Front. Endocrinol., 27 July 2023
Sec. Cardiovascular Endocrinology
This article is part of the Research Topic Cardiovascular Diseases Related to Diabetes and Obesity, volume III View all 11 articles

Association between COVID-19 and incidence of cardiovascular disease and all-cause mortality among patients with diabetes

Hee Sun JungHee Sun Jung1Jae Woo Choi*Jae Woo Choi2*
  • 1Big Data Department, Health Insurance Review and Assessment, Won-ju, Gangwon, Republic of Korea
  • 2Community Care Research Center, Health Insurance Research Institute, National Health Insurance Service, Won-ju, Gangwon, Republic of Korea

Introduction: Although the risk of coronavirus disease 2019 (COVID-19) infection is higher in patients who are diagnosed with diabetes than in those who are not, research on the risk of cardiovascular disease (CVD) in COVID-19 infected patients diagnosed with diabetes compared to those who are not infected by COVID-19 is lacking. This study aimed to examine the association between COVID-19, incidence of CVD, and all-cause mortality in patients with diabetes.

Methods: This study used data from the Health Insurance Review and Assessment, and included 16,779 patients with COVID-19 and 16,779 matched controls between January 2017 and June 2021. The outcomes included cardiovascular disease (CVD), coronary heart disease, stroke, and all-cause mortality.

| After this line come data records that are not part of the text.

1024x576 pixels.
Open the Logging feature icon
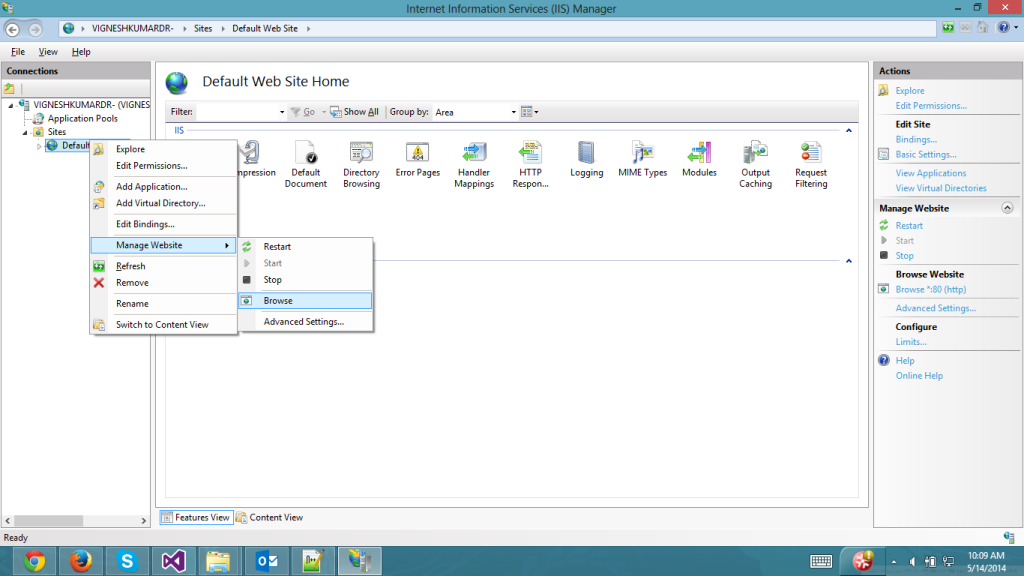click(586, 158)
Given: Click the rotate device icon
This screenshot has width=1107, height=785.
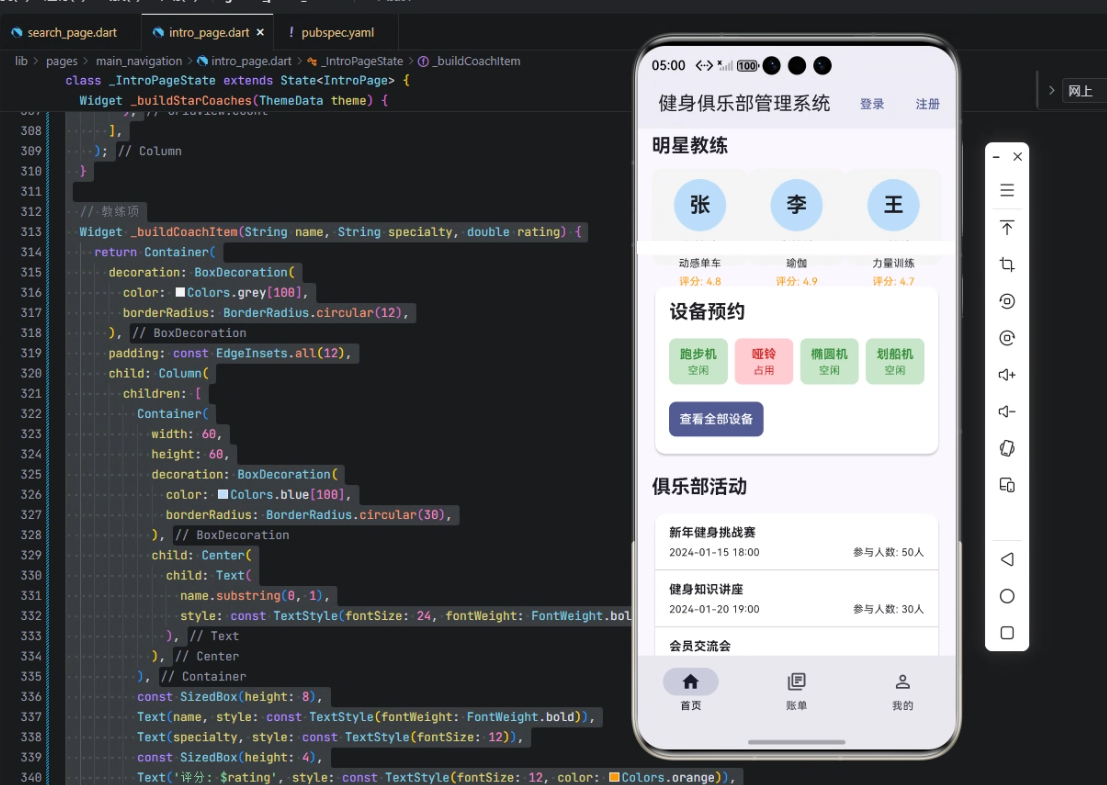Looking at the screenshot, I should point(1007,448).
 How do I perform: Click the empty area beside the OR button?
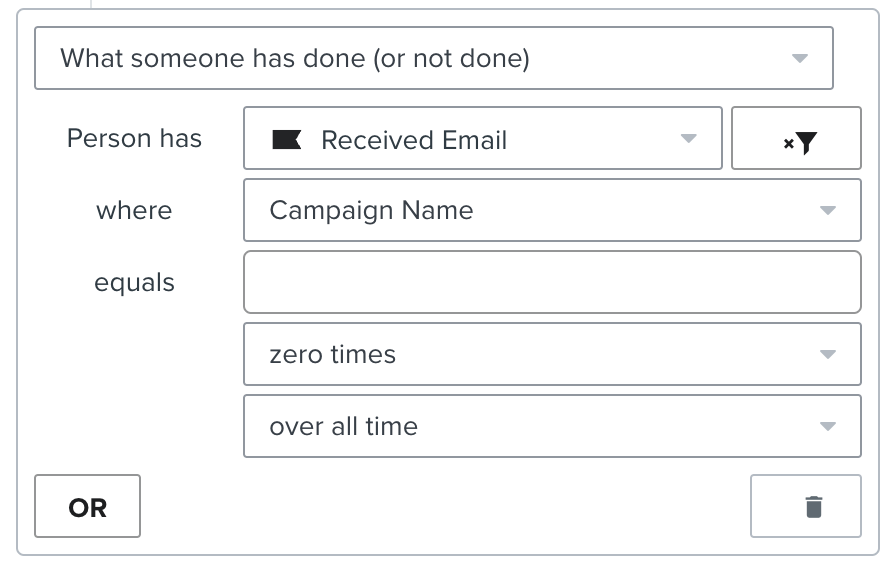point(440,507)
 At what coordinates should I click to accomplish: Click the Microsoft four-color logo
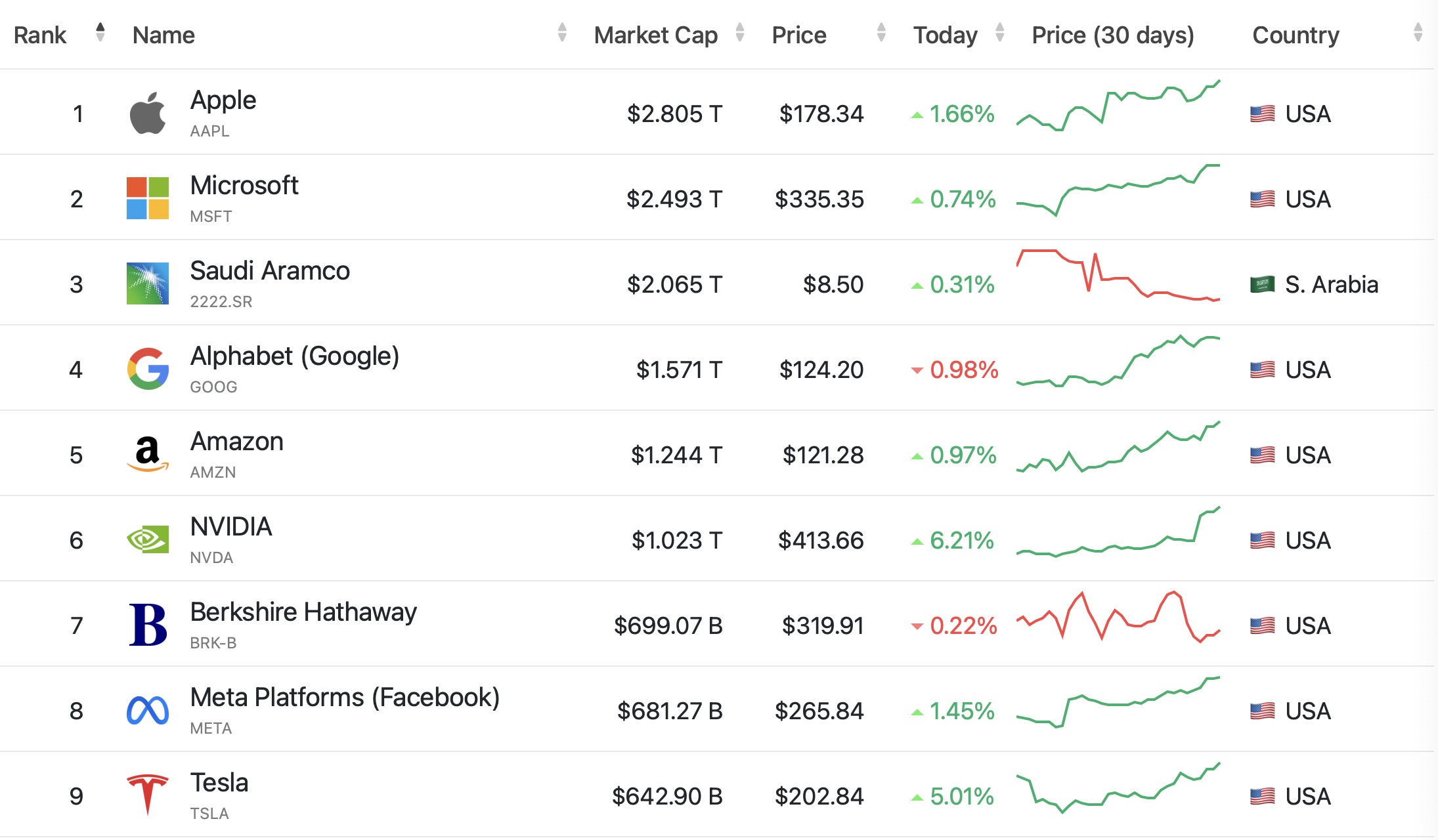click(x=148, y=198)
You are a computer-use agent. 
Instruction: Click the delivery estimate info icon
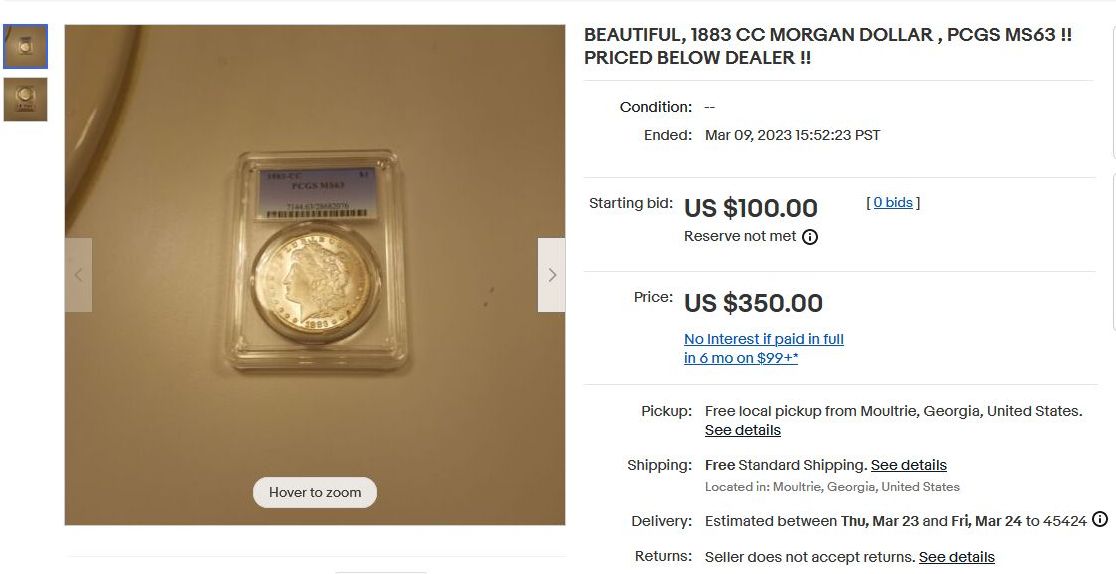click(x=1100, y=520)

Cox proportional hazards regression models were used to evaluate these associations.

Results: Patients with diabetes hospitalized because of COVID-19 had a significantly increased risk of CVD (adjusted hazard ratio [AHR], 2.12; 95% confidence interval [CI]: 1.97, 2.27) than those without COVID-19. The risks of coronary heart disease (AHR, 2.00; 95% CI: 1.85, 2.17) and stroke (AHR, 2.21; 95% CI: 1.90, 2.57) were higher in the intervention group than in the control group. In the case of all-cause mortality for middle-aged adults, we observed a higher risk in diabetes patients hospitalized due to COVID-19 than in patients without COVID-19 (AHR, 1.37; 95% CI: 1.18, 1.59).

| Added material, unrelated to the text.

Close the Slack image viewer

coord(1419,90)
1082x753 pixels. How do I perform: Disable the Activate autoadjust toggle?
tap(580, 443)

Conclusions: This study showed that patients with diabetes hospitalized due to COVID-19 had an increased risk of CVD, coronary heart disease, stroke incidence, and mortality than those who were not COVID-19 infected, suggesting more careful prevention and management among patients with COVID-19.

Introduction

The rapid spread of coronavirus disease 2019 started from its emergence in Wuhan, China, and has affected many countries around the world, causing various complications and death in severely infected patients. In January 2020, the first case of COVID-19 was observed in Korea, with approximately 30 million patients, accounting for more than half of the total population. This is still ongoing, and the number of cumulative deaths is 34,000 approximately. Generally, COVID-19 is accompanied by clinical symptoms, including cough, fever, sore throat, and muscle pain. However, some seriously infected patients experience severe symptoms such as dyspnoea, shock, and multiple organ dysfunction syndrome (13). Moreover, COVID-19 has had a major effect on the incidence of severe diseases related to the cardiovascular system, including stroke, heart failure, and death (48).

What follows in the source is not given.